● DATA SECTION
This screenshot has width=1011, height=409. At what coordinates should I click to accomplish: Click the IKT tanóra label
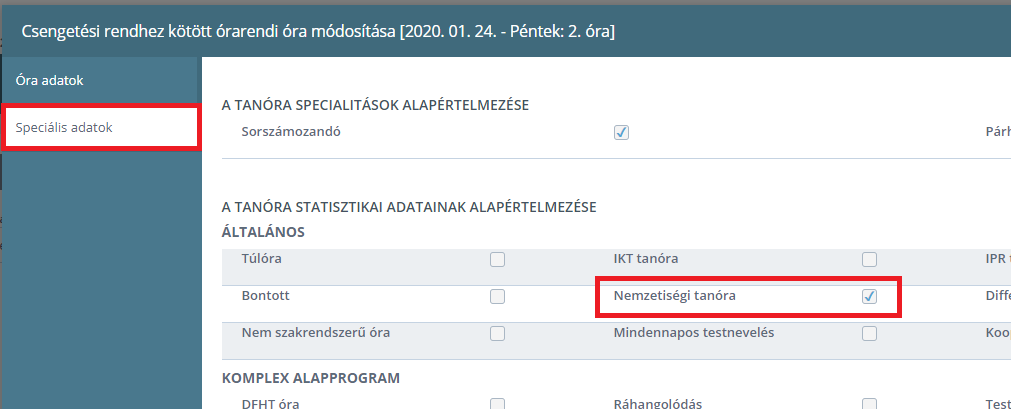pos(646,259)
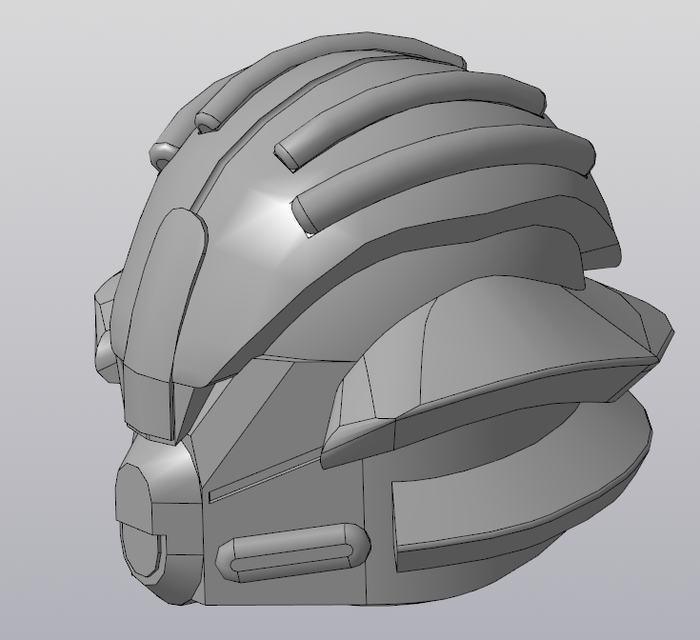Click empty gray background to deselect model
The width and height of the screenshot is (700, 640).
pyautogui.click(x=60, y=80)
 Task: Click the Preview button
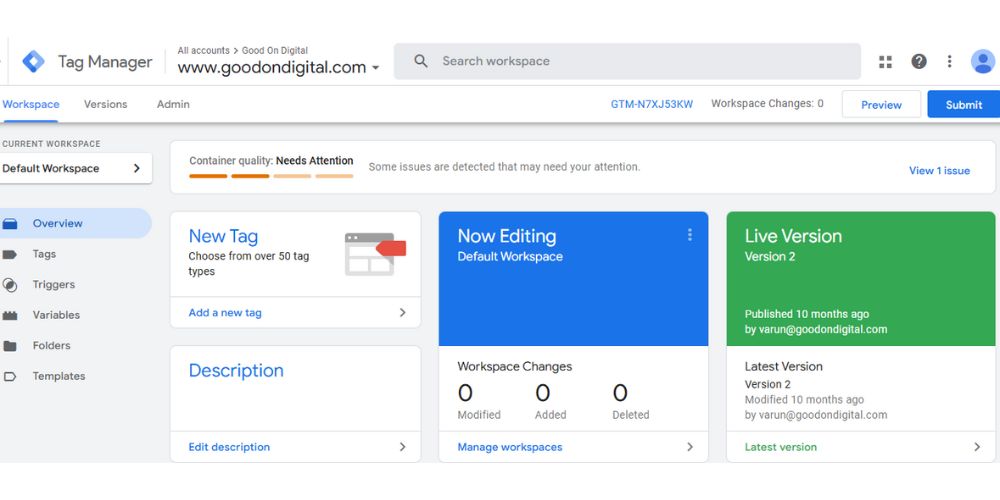pyautogui.click(x=881, y=105)
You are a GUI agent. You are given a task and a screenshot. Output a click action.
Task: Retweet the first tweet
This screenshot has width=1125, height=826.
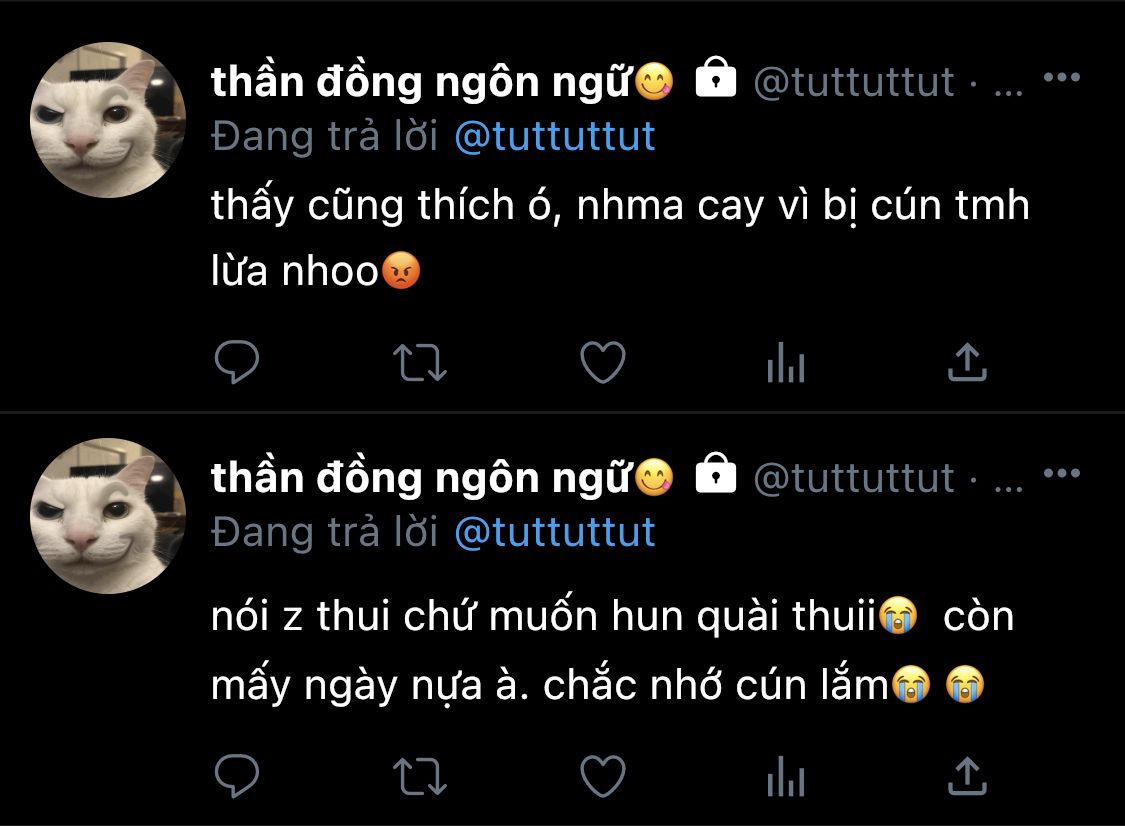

● PROBLEM DESCRIPTION
Copy the material exactly as written and leave every picture behind.

● RESULT
This screenshot has width=1011, height=409. At what coordinates should I click to accomplish: Click the IKT tanóra label
pos(646,259)
Click empty gray background to deselect model
The width and height of the screenshot is (700, 640).
pyautogui.click(x=60, y=80)
 Task: Click the Preview button
pyautogui.click(x=881, y=105)
You are a GUI agent. You are given a task and a screenshot. Output a click action.
Task: Retweet the first tweet
This screenshot has width=1125, height=826.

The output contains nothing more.